Yapılacak iş - Siddhartha ile kayıkçı Vasudeva'yı anlatan aşağıdaki metni, tek harfini değiştirmeden baştan sona yeniden yazın.

Metin bloğu -
......

Burada daha önce kendini ırmağın karşısına geçiren kayıkçı Vasudeva ile karşılaşan Siddhartha, bu sefer onun yanında kalmak ister. Çok geçmeden de kendi içindeki sakinliği yakalamış olan Vasudeva’nın aslında dinlemeyi bilen bilge bir kişi olduğunu fark eder. Bu satırlar Siddhartha’nın onu daha iyi tanımaya başladığı anlarda fark ettiği bir durumu anlatır:
“Vasudeva, can kulağıyla Siddhartha’yı dinledi. Onun bütün anlattıklarını, soyu sopuna, çocukluğuna, öğrenmelerine, arayışlarına, sevinçlerine ve sıkıntılarına ilişkin bütün sözlerini kendi içine aktardı. Bu, kayıkçının en büyük erdemlerinden biriydi: Dinlemesini onun kadar iyi bilen az kişi çıkardı. Hiçbir şey söylemese bile, konuşan kişi, ağzından çıkan sözlere Vasudeva’nın nasıl suskun, açıkyürekli, bekleyerek ruhunun kapılarını açtığını, konuşulan sözlerden nasıl hiçbirini kaçırmadığını, hiç sabırsızlık göstermediğini, ne övgü, ne yergiye başvurduğunu, yalnızca dinlediğini hissederdi hemen.”[8]
Vasudeva, bu ırmağın kenarında bilgeliği bulmuştu. Herkes arayışların içinde savrulup dururken o, ırmağın kendi hayatı olduğunu anlamış ve onun söylediklerini dinlemişti. O, burada bilgeliğe ulaşmıştı. Bu bilge kişi daha sonra ormana çekilecek ve bu sefer ırmak Siddhartha’nın kendini keşfetmesine imkân sağlayacaktı. Siddhartha burada aslında bir insan hayatının bütün merhaleleriyle bilgeliğe giden yolda bir aşama olduğunu anlayacaktı.

......

Verilen bilgiler -
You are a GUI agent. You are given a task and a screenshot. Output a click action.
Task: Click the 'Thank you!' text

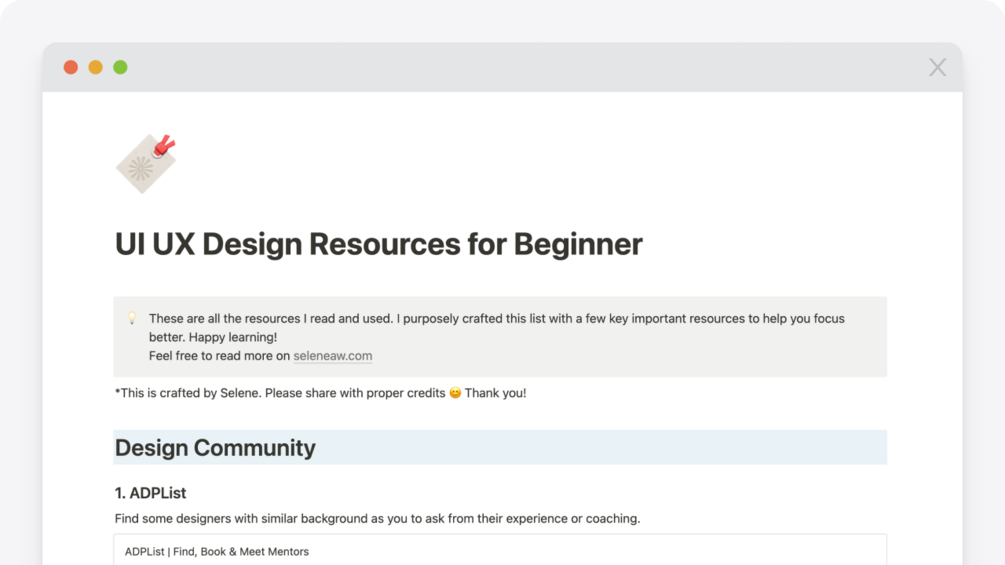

......

Doğru cevap -
Burada daha önce kendini ırmağın karşısına geçiren kayıkçı Vasudeva ile karşılaşan Siddhartha, bu sefer onun yanında kalmak ister. Çok geçmeden de kendi içindeki sakinliği yakalamış olan Vasudeva’nın aslında dinlemeyi bilen bilge bir kişi olduğunu fark eder. Bu satırlar Siddhartha’nın onu daha iyi tanımaya başladığı anlarda fark ettiği bir durumu anlatır:
“Vasudeva, can kulağıyla Siddhartha’yı dinledi. Onun bütün anlattıklarını, soyu sopuna, çocukluğuna, öğrenmelerine, arayışlarına, sevinçlerine ve sıkıntılarına ilişkin bütün sözlerini kendi içine aktardı. Bu, kayıkçının en büyük erdemlerinden biriydi: Dinlemesini onun kadar iyi bilen az kişi çıkardı. Hiçbir şey söylemese bile, konuşan kişi, ağzından çıkan sözlere Vasudeva’nın nasıl suskun, açıkyürekli, bekleyerek ruhunun kapılarını açtığını, konuşulan sözlerden nasıl hiçbirini kaçırmadığını, hiç sabırsızlık göstermediğini, ne övgü, ne yergiye başvurduğunu, yalnızca dinlediğini hissederdi hemen.”[8]
Vasudeva, bu ırmağın kenarında bilgeliği bulmuştu. Herkes arayışların içinde savrulup dururken o, ırmağın kendi hayatı olduğunu anlamış ve onun söylediklerini dinlemişti. O, burada bilgeliğe ulaşmıştı. Bu bilge kişi daha sonra ormana çekilecek ve bu sefer ırmak Siddhartha’nın kendini keşfetmesine imkân sağlayacaktı. Siddhartha burada aslında bir insan hayatının bütün merhaleleriyle bilgeliğe giden yolda bir aşama olduğunu anlayacaktı.